Edward Hill was born on April 13, 1835, in Liberty, NY. He died Oct. 23, 1900. While serving in the Army of the Potomac as Captain of Company K, 16th Michigan Infantry, at Cold Harbor, VA on June 1, 1864, he undertook courageous actions that resulted, on Dec. 4, 1893, in receiving the Medal of Honor. The citation read: “Led the brigade skirmish line in a desperate charge on the enemy’s masked batteries to the muzzles of the guns, where he was severely wounded.”
It wasn't the first such experience.
Hill is buried in the Fredericksburg National Cemetery, Section OS, Grave 2. It is a fitting location. On Sept. 21, 1892, he spoke at the GAR National Encampment in Washington, DC on “The Last Charge at Fredericksburg.” In it he recounted the charge of the 3rd Brigade of Griffin’s Division, which took place on Dec. 13, 1862, “unsupported, in the darkness, with only the blazing light of musketry and artillery to guide it.” The Brigade had crossed the Rappahannock at 4:30 pm, taking position under fire to ready for an assault on Marye’s Hill that began at 6:20, fully 90 minutes after sunset. The 16th Michigan, with Brady’s Sharpshooters attached, was on the left of the Brigade when the assault commenced. Hill described it as, in the men’s view, “a hopeless task.”
It was. The attack failed, but the men were held in position for the next 30 hours at what seems like a stone’s throw from the stone wall until relieved during the late hours on Dec. 14. The Brigade bivouacked that night “on the cold and uneven brick sidewalks of Caroline Street.” On the night of the 15th the Brigade took position in front of the town to maintain the Federal beachhead; all other corps had been withdrawn.
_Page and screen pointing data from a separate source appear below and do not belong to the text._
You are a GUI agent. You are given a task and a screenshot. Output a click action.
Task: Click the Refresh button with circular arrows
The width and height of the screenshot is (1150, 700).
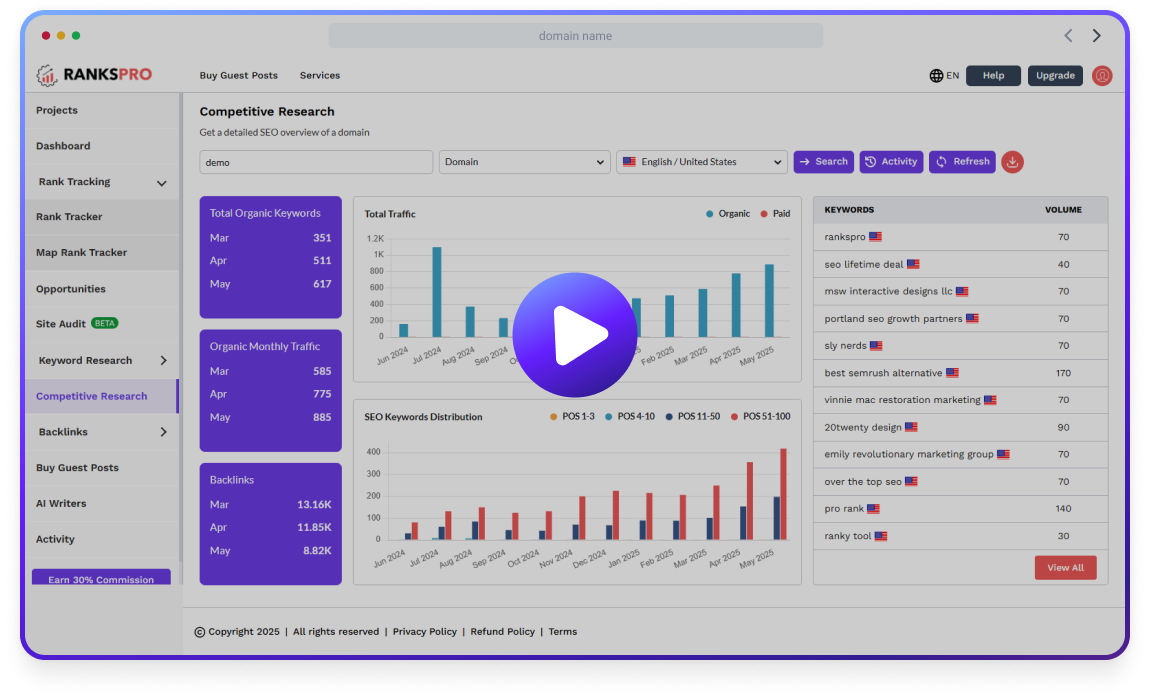962,162
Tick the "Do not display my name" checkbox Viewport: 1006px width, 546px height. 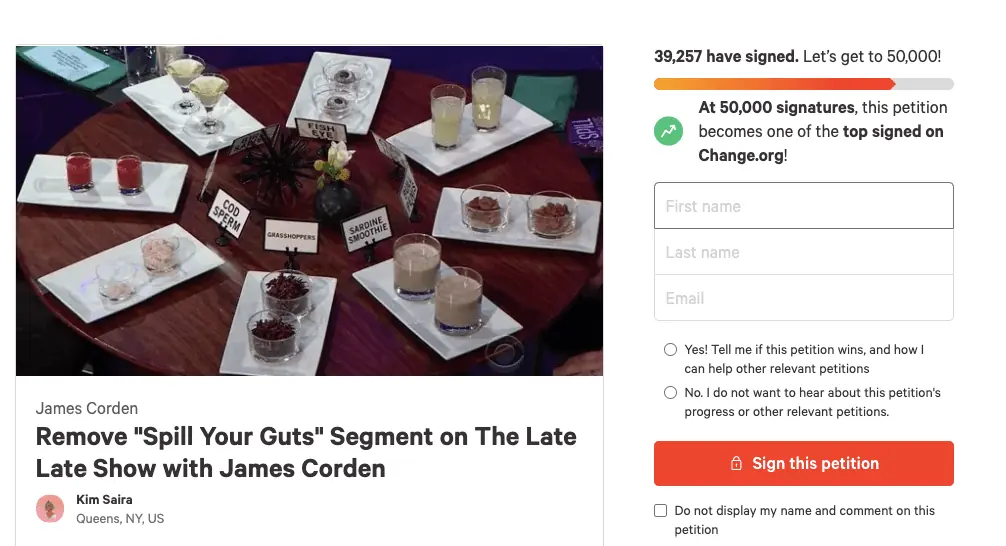click(x=660, y=511)
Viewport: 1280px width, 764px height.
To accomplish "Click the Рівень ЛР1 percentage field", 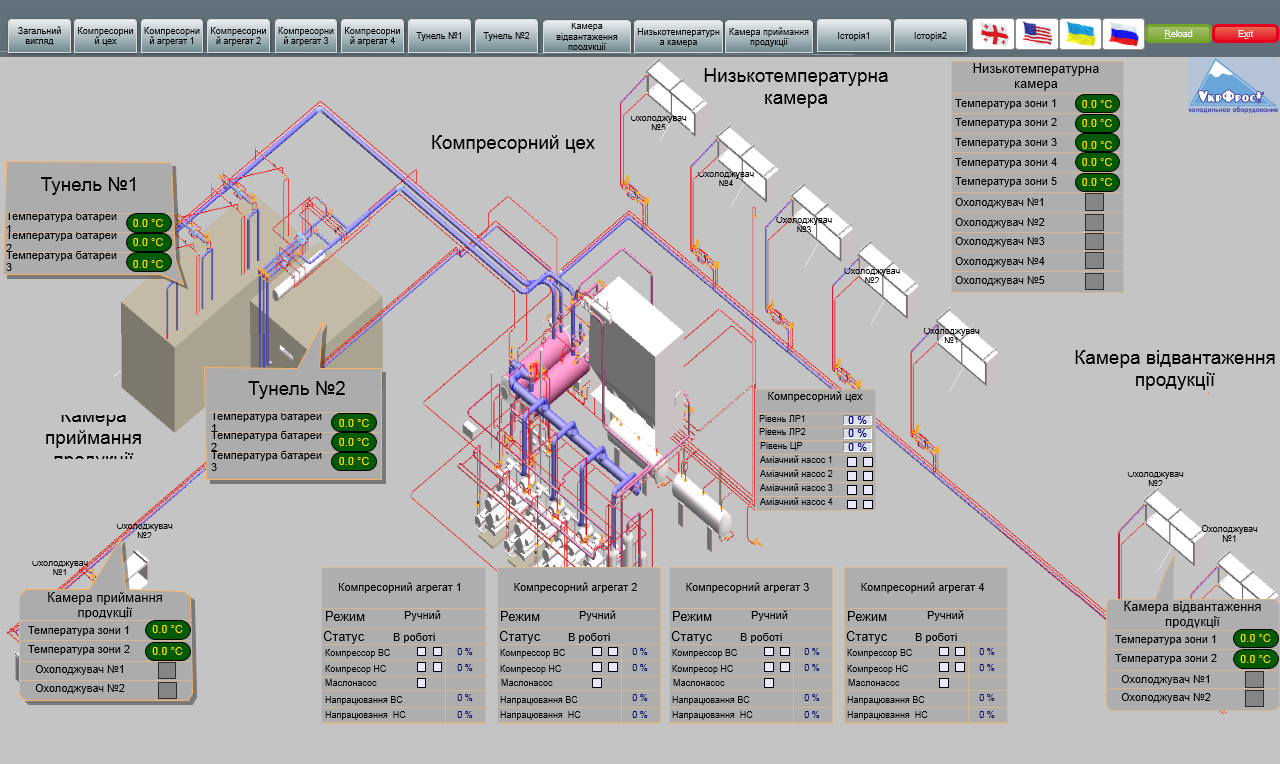I will click(x=857, y=420).
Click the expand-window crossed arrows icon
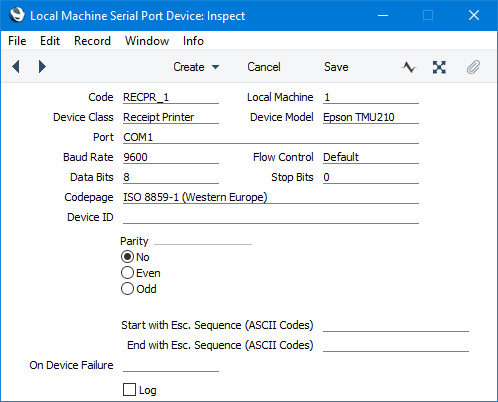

On the morning of the 16th, at 3:30 am, withdrawal was ordered to the opposite shore. It was finally accomplished at 8 am.
Hill records that 201 had been lost.
Years later, Hill’s military record resulted in passage of House Concurrent Resolution No. 3, approved on Feb. 6, 1895, a resolution relating the passing of John B. Bachelder and the opening his death created on the Gettysburg Battlefield Commission. It stated:
“It is the wish of many soldiers and others that the position of Commissioner and Historian be conferred upon Colonel Edward Hill, late of the 16th Michigan Volunteer Infantry; and
Whereas, said Colonel Edward Hill is a gentleman of culture and ability, a gallant soldier who participated in the battle of Gettysburg with credit and honor, and whose regiment held the position at Little Round Top, and who holds the ‘medal of honor’ for gallant services on the field of battle, and who is eminently fitted by education, experience and extended acquaintance with veterans, both North and South, to fill said position.”
Though he did not achieve this distinction, 150 years ago Hill and his comrades found themselves in a nightmarish situation that today we can only marvel at and use, we Michiganders today, as inspiration.